> _The problem_
Once you find the line containing "Given: Click the F1.活動計画 group frame label", set down exactly that line and every one after it through the end of the listing below, with both ends included and any pictures omitted.

> _Data to use_

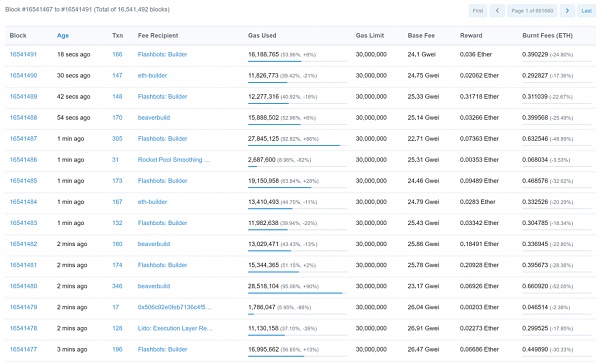Go to next page arrow
This screenshot has height=362, width=600.
click(x=567, y=11)
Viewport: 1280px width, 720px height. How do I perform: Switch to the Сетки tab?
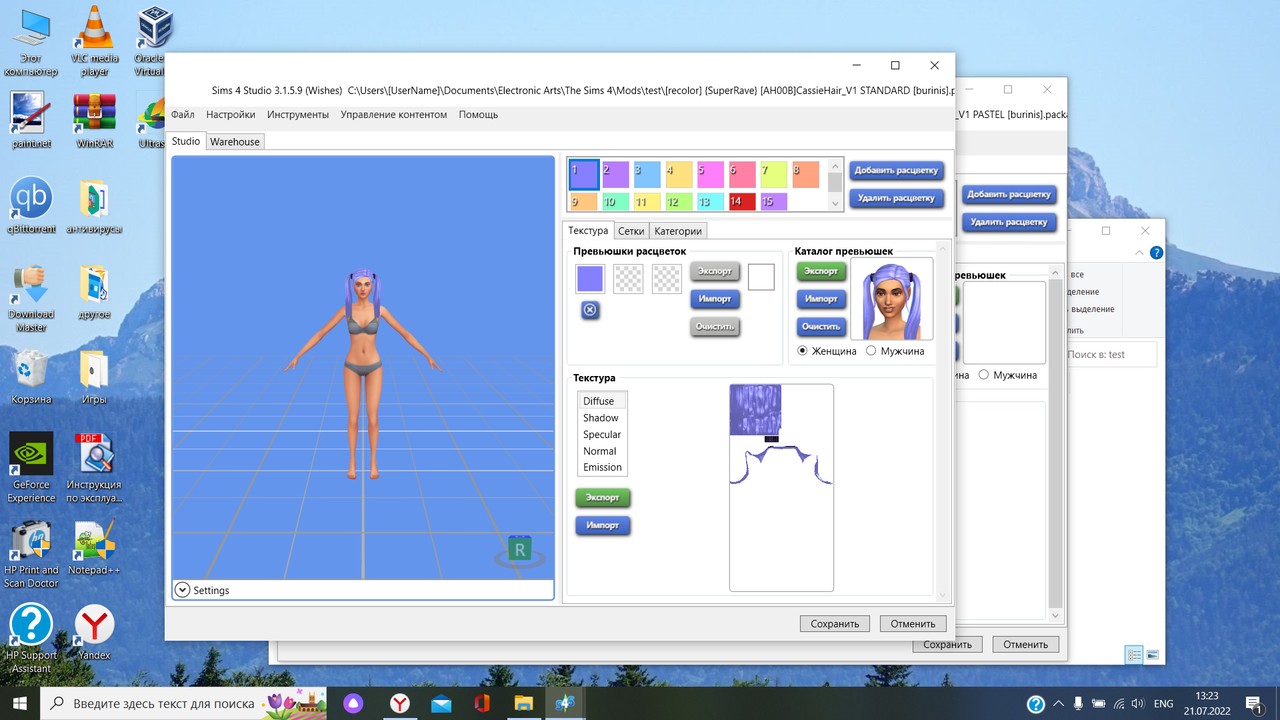[x=631, y=231]
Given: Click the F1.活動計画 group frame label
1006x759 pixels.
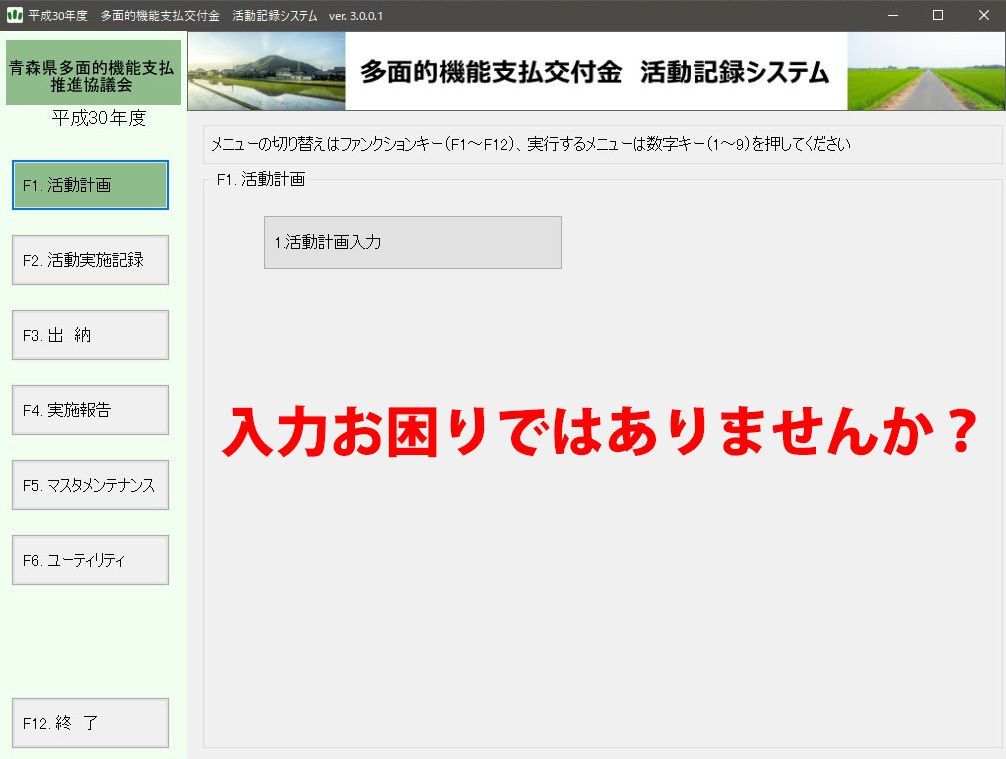Looking at the screenshot, I should pyautogui.click(x=262, y=178).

> _Completed task_
Given: Click the F1.活動計画 group frame label
1006x759 pixels.
Looking at the screenshot, I should pyautogui.click(x=262, y=178).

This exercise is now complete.